Antennas on Soviet spacecraft
Interkosmos 16 platform
The small sun-pointing spacecraft
developed by Yuzhnoye in Dneipropetrovsk has an interesting antenna design
for what I think is the 180 MHz telemetry downlink. On the back of each
solar panel, there is a mesh mounted on insulators a few centimeters away
from the panel back. One edge of the mesh is grounded to the panel. A coax
feed the mesh with RF power as shown below. The reason for using a mesh
is that it is transparent to infrared radiation, a feature becessary to
radaiate heat from the solar panel. This antenna resembles a patch antenna.
It is a clever antenna. No rods needed, very simple manufacturing, takes
up very little room!
Bruce Blevins, Telecommunications
Team Leader at the Physical Science
Laboratory of New Mexico State University has helped identify the antenna
type as a "planar inverted-F antenna" described in the book "Analysis,
Design, and Measurement of Small and Low-Profile Antennas", Hirasawa and
Haneishi, Artech House, Boston, 1992." The figure below shows the resonance
condition. So, the estimated operating frequency is relatively close to
the observed signal at 180 MHz!
This kind of antenna can
be examined at a full-scale model of the Interkosmos-1 satellite displayed
at the National Museum of Science and Technology in Stockholm, Sweden.
That is the source of the dimensions in the figure above.

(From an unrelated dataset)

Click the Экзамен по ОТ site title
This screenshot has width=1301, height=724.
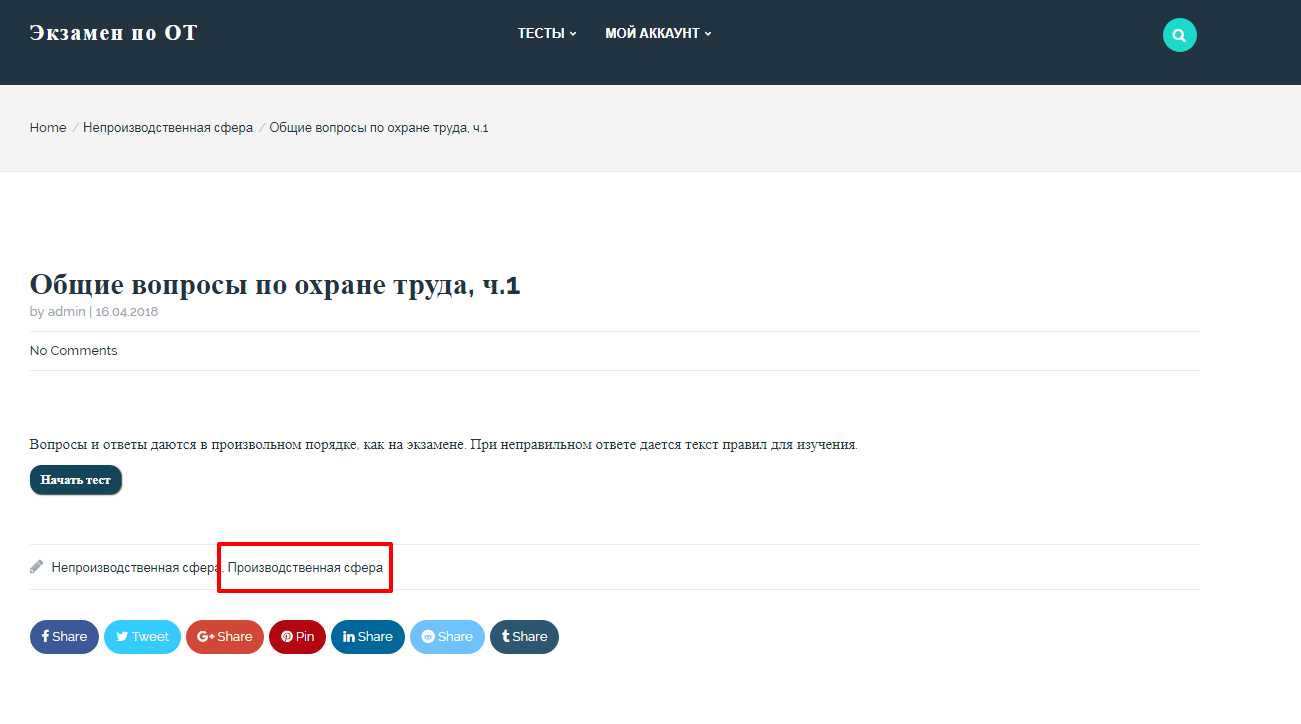114,33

Small Ukraine Kosmos platform
Similar in design to the Interkosmos
16 platform, but with a different antenna for its main telemetry link,
there are several small satellites designed by Yuzhnoye. Instead of the
"Planar Inverted-F Antenna" described above it has a little loop antenna
with one side connected to chassis ground. The other end is fed via a coax
through the outer panel of the satellite
The length l has been measured
at a model on display at the Museum of Technology in Stockholm in July
1978. l=0.8 m. If this is half a wavelnegth, then the wavelength is 1.6
m. This corresponds to 187.5 MHz. This agrees rather well with observations
of PPM-AM telemetry near 180 MHz.
In addition to these antennas
there are two more antenna systems on this kind of platform as shown in
the figure below.
The command reception antennas
for 50-80 MHz in the figure above are made up of rolled-up pre-stressed
stell bands that form a tube when released. They can also be examined on
the Interkosmos-1 model at the National Museum of Science and Technology
of Sweden mentioned above.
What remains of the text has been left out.